La medida apunta a contener la suba de precios internos y asegurar el abastecimiento del mercado marroquí, pero al mismo tiempo
El gobierno marroquí amplió además las cuotas de importación beneficiadas por la exención arancelaria, en un contexto de fuerte presión sobre su producción local por problemas climáticos y escasez de oferta. La política busca reforzar el suministro de carne roja antes de fin de año y mantener el equilibrio del mercado interno.
Marruecos ya había aplicado medidas similares en 2024, incluyendo una cuota libre de aranceles para carne bovina, ovina y camélida de todos los orígenes. Fuera de esos cupos, los derechos de importación pueden alcanzar hasta el 200 %, lo que convierte a la exención temporal en un factor determinante para la competitividad de los proveedores externos.
Las exportaciones deben cumplir con certificación Halal y con los requisitos sanitarios establecidos por la ONSSA, la autoridad sanitaria marroquí.
El mercado presenta características especialmente atractivas para la cadena ovina.

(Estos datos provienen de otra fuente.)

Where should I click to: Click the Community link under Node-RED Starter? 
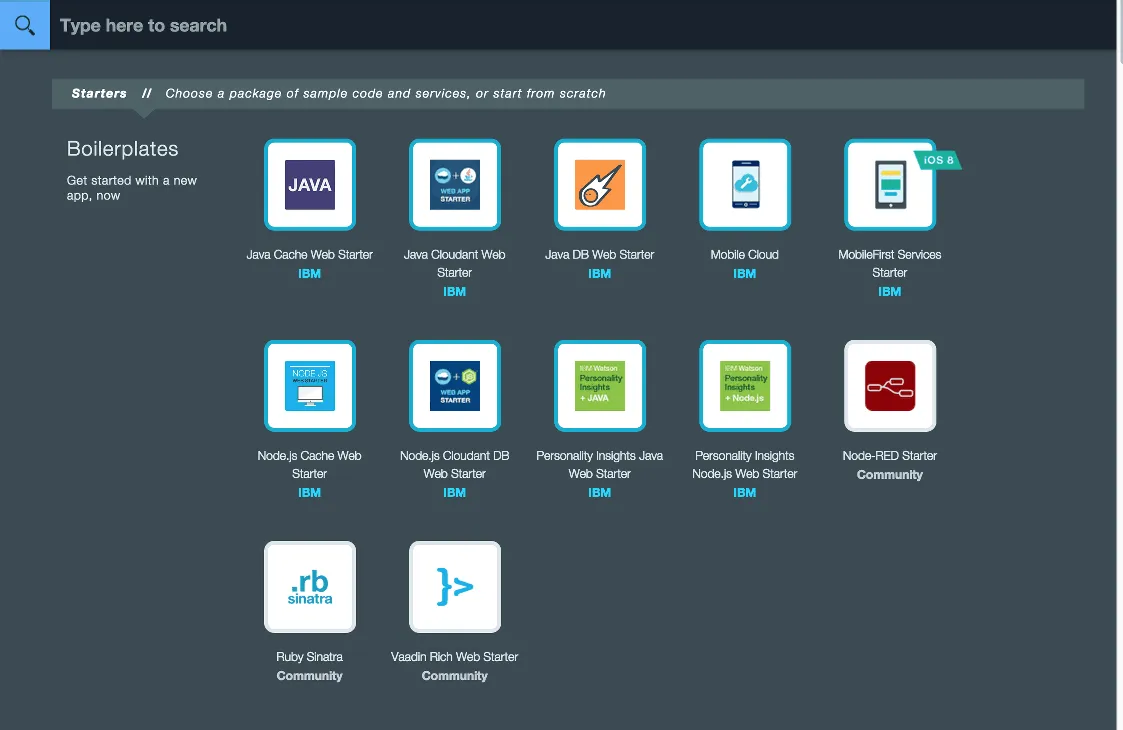889,474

Con una población cercana a los 37 millones de habitantes, Marruecos tiene un consumo de carne ovina de alrededor de 4 kilos por habitante, aproximadamente el doble del promedio mundial.
En el caso del consumo de carne bovina ronda los 7 kilos per cápita. Esa combinación de demanda sostenida y necesidad de abastecimiento externo favorece a los exportadores capaces de ofrecer cortes frescos y congelados con certificación Halal.
La señal es relevante para todo el Mercosur porque coincide con una etapa de búsqueda de nuevos destinos para diversificar mercados y reducir la dependencia de los compradores tradicionales. En particular, las cadenas bovina y ovina de la región cuentan con experiencia exportadora, sistemas de trazabilidad y plantas habilitadas para mercados exigentes, condiciones que podrían facilitar un posicionamiento competitivo frente a la mayor demanda marroquí.
Además del negocio inmediato, la decisión marroquí confirma una tendencia más amplia: los países importadores de África del Norte están recurriendo con mayor frecuencia a reducciones arancelarias y cupos especiales para garantizar seguridad alimentaria. (Noticias AgroPecuarias)
Fuentes: Gobierno de Marruecos; ONSSA; Instituto Nacional de Carnes (INAC); El País.